SoulfulIn development 2026
Redesigning daily affirmations
- Role
- Product Owner and Designer
- Skills
- Figma, Xcode, Framer, Supabase, Claude Code
Challenge
Reinventing an established category
With Soulful I set out to build an affirmations app that doesn’t treat the content as something to be passively consumed, but something to be practiced intentionally. This required rethinking the category from the ground up.
My high level goals were to:
- Identify the specific feature gap through competitive analysis
- Design a feedback loop that converts intention-setting into action
Problem
The category is stuck in the wrong loop
I tested 5 popular affirmation apps over a week. The overall experience was remarkably similar across all of them: select a category, swipe through affirmations, favorite them, and loop back. The experience began and ended with infinite scroll.
Without a bridge from intention to action, the apps become digital quote collections.
Design question
How can practice prompts tied to specific affirmations strengthen the user experience?
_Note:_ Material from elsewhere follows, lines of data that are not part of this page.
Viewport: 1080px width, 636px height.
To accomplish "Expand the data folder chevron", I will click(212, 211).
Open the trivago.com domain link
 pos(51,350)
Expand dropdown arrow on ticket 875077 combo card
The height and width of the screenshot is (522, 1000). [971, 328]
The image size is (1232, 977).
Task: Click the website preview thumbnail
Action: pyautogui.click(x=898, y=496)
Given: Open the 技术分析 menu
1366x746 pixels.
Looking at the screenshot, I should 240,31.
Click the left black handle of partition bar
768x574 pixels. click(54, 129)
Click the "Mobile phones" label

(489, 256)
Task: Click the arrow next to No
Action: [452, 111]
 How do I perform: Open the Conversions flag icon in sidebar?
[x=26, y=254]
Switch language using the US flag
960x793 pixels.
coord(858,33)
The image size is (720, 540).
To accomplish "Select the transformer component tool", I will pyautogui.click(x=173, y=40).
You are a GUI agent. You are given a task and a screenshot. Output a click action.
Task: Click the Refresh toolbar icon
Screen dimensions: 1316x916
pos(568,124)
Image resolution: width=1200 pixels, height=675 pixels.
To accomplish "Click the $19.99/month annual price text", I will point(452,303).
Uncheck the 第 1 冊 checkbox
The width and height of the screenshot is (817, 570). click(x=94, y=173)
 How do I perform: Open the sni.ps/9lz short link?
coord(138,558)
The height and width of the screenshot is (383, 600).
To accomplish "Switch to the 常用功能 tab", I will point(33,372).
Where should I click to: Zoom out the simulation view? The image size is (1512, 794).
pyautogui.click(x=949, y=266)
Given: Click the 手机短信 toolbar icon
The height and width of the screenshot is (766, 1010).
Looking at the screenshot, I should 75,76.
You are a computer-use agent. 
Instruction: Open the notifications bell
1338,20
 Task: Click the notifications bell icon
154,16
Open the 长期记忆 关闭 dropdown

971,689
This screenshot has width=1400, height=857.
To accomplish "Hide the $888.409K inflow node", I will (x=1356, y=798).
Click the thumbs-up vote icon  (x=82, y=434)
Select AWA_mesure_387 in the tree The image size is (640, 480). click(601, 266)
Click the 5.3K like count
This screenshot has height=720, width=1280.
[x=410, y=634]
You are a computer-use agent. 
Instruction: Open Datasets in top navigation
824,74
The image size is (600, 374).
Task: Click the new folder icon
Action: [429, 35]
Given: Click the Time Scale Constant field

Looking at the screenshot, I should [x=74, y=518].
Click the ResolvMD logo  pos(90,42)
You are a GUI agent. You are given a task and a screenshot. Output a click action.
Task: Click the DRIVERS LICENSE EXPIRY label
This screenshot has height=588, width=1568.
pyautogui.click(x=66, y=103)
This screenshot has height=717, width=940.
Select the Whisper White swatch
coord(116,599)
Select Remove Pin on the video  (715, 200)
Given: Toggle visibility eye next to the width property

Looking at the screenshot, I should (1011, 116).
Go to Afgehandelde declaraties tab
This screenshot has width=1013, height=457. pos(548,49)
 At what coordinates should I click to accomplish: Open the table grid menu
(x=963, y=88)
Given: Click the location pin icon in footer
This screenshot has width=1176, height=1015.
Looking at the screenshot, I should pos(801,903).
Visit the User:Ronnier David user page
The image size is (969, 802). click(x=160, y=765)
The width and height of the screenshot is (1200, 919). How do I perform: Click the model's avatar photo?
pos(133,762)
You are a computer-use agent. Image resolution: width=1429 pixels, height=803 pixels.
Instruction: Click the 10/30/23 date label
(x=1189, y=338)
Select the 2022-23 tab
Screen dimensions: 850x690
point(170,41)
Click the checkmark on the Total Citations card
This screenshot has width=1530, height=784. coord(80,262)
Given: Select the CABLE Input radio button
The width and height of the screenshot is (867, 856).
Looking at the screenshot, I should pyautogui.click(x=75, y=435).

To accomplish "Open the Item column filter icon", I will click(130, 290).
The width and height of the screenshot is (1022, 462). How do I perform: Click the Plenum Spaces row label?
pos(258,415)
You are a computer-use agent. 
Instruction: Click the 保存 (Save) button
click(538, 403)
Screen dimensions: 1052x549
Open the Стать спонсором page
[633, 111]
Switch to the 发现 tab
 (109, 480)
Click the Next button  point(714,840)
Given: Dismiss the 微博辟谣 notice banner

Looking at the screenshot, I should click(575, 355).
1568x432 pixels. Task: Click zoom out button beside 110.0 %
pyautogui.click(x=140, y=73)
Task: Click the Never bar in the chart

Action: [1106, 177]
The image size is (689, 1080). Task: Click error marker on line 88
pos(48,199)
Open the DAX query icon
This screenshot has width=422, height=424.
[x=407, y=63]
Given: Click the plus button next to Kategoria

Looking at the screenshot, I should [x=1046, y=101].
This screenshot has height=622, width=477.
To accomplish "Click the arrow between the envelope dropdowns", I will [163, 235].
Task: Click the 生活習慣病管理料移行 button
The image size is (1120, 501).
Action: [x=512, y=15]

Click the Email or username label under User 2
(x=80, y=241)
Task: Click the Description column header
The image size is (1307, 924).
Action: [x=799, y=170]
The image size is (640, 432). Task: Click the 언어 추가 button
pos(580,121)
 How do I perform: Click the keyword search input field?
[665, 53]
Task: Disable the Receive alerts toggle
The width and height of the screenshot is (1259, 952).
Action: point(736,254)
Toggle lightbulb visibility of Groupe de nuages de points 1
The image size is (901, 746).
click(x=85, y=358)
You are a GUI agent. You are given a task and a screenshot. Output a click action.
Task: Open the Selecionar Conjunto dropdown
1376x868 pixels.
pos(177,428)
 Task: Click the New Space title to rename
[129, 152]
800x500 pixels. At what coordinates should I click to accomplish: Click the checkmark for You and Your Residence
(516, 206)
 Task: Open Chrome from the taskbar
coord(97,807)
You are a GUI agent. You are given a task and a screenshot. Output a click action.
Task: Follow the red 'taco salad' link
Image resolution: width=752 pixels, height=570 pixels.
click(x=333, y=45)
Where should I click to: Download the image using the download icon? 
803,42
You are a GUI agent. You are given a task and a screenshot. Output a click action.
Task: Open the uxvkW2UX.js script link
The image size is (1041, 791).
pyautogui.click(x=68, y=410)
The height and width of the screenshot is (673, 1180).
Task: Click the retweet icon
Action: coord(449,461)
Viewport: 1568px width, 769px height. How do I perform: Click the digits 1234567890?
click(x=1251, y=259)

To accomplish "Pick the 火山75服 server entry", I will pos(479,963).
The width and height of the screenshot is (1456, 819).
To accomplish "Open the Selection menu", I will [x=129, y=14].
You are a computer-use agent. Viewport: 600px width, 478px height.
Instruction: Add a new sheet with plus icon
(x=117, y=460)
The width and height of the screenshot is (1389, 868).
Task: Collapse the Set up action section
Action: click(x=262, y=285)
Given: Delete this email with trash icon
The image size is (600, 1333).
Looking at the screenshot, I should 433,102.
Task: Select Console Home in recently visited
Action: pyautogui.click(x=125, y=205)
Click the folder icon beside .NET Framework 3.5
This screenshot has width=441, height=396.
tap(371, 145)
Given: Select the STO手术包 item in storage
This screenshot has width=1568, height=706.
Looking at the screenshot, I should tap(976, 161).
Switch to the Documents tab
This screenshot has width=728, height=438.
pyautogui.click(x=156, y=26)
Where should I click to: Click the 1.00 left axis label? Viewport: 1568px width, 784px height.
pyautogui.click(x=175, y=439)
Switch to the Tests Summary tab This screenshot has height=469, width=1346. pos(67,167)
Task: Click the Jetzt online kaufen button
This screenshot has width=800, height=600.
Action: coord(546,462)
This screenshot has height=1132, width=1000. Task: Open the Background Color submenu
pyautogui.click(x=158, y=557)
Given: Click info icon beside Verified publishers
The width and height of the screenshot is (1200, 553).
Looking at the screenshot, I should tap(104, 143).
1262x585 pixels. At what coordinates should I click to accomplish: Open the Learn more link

A 2006 meta-analysis across 94 studies on implementation intentions — Gollwitzer's work on if-then plans — found moderate-to-large effects on goal achievement when people specified when and where they'd act on an intention, not just what they wanted to change.
Exploration
The missing link
Bridging this gap meant building a path from reading to doing. I experimented with several approaches, including a multi-step "flow" model that walked users through a series of micro-practices in sequence, before letting them pick one to complete later.
This model still relied on an infinite-scroll feed of affirmations.


In early prototype testing, users found the flow model too cumbersome. The sequential format also created a design constraint: most practices had to be completable in the moment, which limited the range of practices that could be included.
Solution
One goal, one affirmation
The unlock came when I stripped away the infinite feed in favor of a more structured approach.
This new model allowed the user to pick an area of work (e.g. perfectionism, over-thinking) and tie it to one specific affirmation of their choice.
The chosen affirmation would be practiced daily for a set amount of time (e.g. 2 weeks) through specific actionable prompts.

Onboarding
Daily user flow
Reflection
What I learned
A bounded period changes the contract
Open-ended affirmation feeds let the user off the hook by never asking them to finish. Committing to one phrase for a fixed length — and ending with a real reflection — was what made the practice land.